Executes the action of model applied in provided data

Usage

action(obj, ...)

Arguments

obj

object: a dal_base object to apply the transformation on the input dataset.

...

optional arguments.

Value

returns the result of an action of the model applied in provided data

Examples

data(iris)
# an example is minmax normalization
trans <- minmax()
trans <- fit(trans, iris)
tiris <- action(trans, iris)

Action implementation for transform

Description

A default function that defines the action to proxy transform method

Usage

## S3 method for class 'dal_transform'
action(obj, ...)

Arguments

obj

object

...

optional arguments

Value

returns a transformed data

Examples

#See ?minmax for an example of transformation

Adjust categorical mapping

Description

Converts a vector into a categorical mapping, where each category is represented by a specific value.
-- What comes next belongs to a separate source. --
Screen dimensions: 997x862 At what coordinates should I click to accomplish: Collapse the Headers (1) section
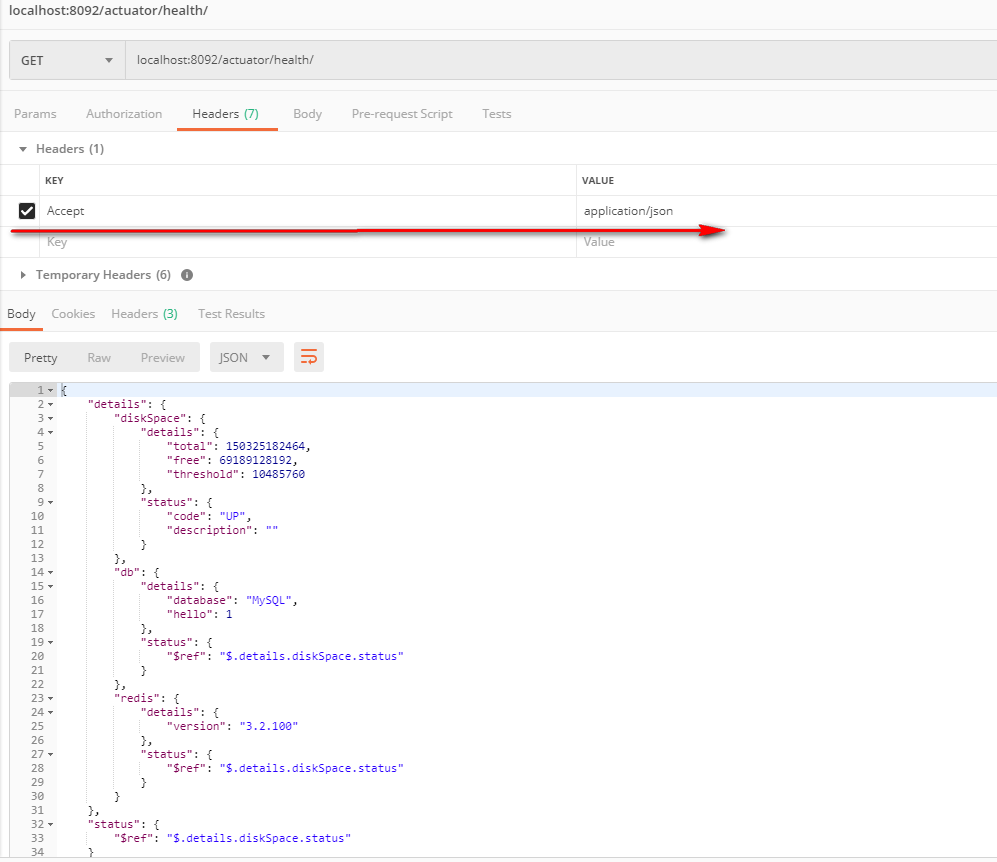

By default, the values represent binary categories (true/false)

Usage

adjust_class_label(x, valTrue = 1, valFalse = 0)

Arguments

x

vector to be categorized

valTrue

value to represent true

valFalse

value to represent false

Value

returns an adjusted categorical mapping

Adjust to data frame

Description

Converts a dataset to a data.frame if it is not already in that format

Usage

adjust_data.frame(data)

Arguments

data

dataset

Value

returns a data.frame

Examples

data(iris)
df <- adjust_data.frame(iris)

Adjust factors

Description

Converts a vector into a factor with specified levels and labels

Usage

adjust_factor(value, ilevels, slevels)

Arguments

value

vector to be converted into factor

ilevels

order for categorical values

slevels

labels for categorical values

Value

returns an adjusted factor

Adjust to matrix

Description

Converts a dataset to a matrix format if it is not already in that format

Usage

adjust_matrix(data)

Arguments

data

dataset

Value

returns an adjusted matrix

Examples

data(iris)
mat <- adjust_matrix(iris)

Autoencoder - Encode

Description

Creates a base class for autoencoder.

Usage

autoenc_base_e(input_size, encoding_size)

Arguments

input_size

input size

encoding_size

encoding size

Value

returns a autoenc_base_e object.

Examples

#See an example of using `autoenc_base_e` at this
#https://github.com/cefet-rj-dal/daltoolbox/blob/main/autoencoder/autoenc_base_e.md

Autoencoder - Encode-decode

Description

Creates a base class for autoencoder.

Usage

autoenc_base_ed(input_size, encoding_size)

Arguments

input_size

input size

encoding_size

encoding size

Value

returns a autoenc_base_ed object.

Examples

#See an example of using `autoenc_base_ed` at this
#https://github.com/cefet-rj-dal/daltoolbox/blob/main/autoencoder/autoenc_base_ed.md

Categorical mapping

Description

Categorical mapping provides a way to map the levels of a categorical variable to new values. Each possible value is converted to a binary attribute.

Usage

categ_mapping(attribute)

Arguments

attribute

attribute to be categorized.

Value

returns a data frame with binary attributes, one for each possible category.

Examples

cm <- categ_mapping("Species")
iris_cm <- transform(cm, iris)

# can be made in a single column
species <- iris[,"Species", drop=FALSE]
iris_cm <- transform(cm, species)

Decision Tree for classification

Description

Creates a classification object that uses the Decision Tree algorithm for classification. It wraps the tree library.

Usage

cla_dtree(attribute, slevels)

Arguments

attribute

attribute target to model building

slevels

the possible values for the target classification

Value

returns a classification object

Examples

data(iris)
slevels <- levels(iris$Species)
model <- cla_dtree("Species", slevels)

# preparing dataset for random sampling
sr <- sample_random()
sr <- train_test(sr, iris)
train <- sr$train
test <- sr$test

model <- fit(model, train)

prediction <- predict(model, test)
predictand <- adjust_class_label(test[,"Species"])
test_eval <- evaluate(model, predictand, prediction)
test_eval$metrics

K Nearest Neighbor Classification

Description

Classifies using the K-Nearest Neighbor algorithm. It wraps the class library.

Usage

cla_knn(attribute, slevels, k = 1)

Arguments

attribute

attribute target to model building.

slevels

possible values for the target classification.

k

a vector of integers indicating the number of neighbors to be considered.

Value

returns a knn object.

Examples

data(iris)
slevels <- levels(iris$Species)
model <- cla_knn("Species", slevels, k=3)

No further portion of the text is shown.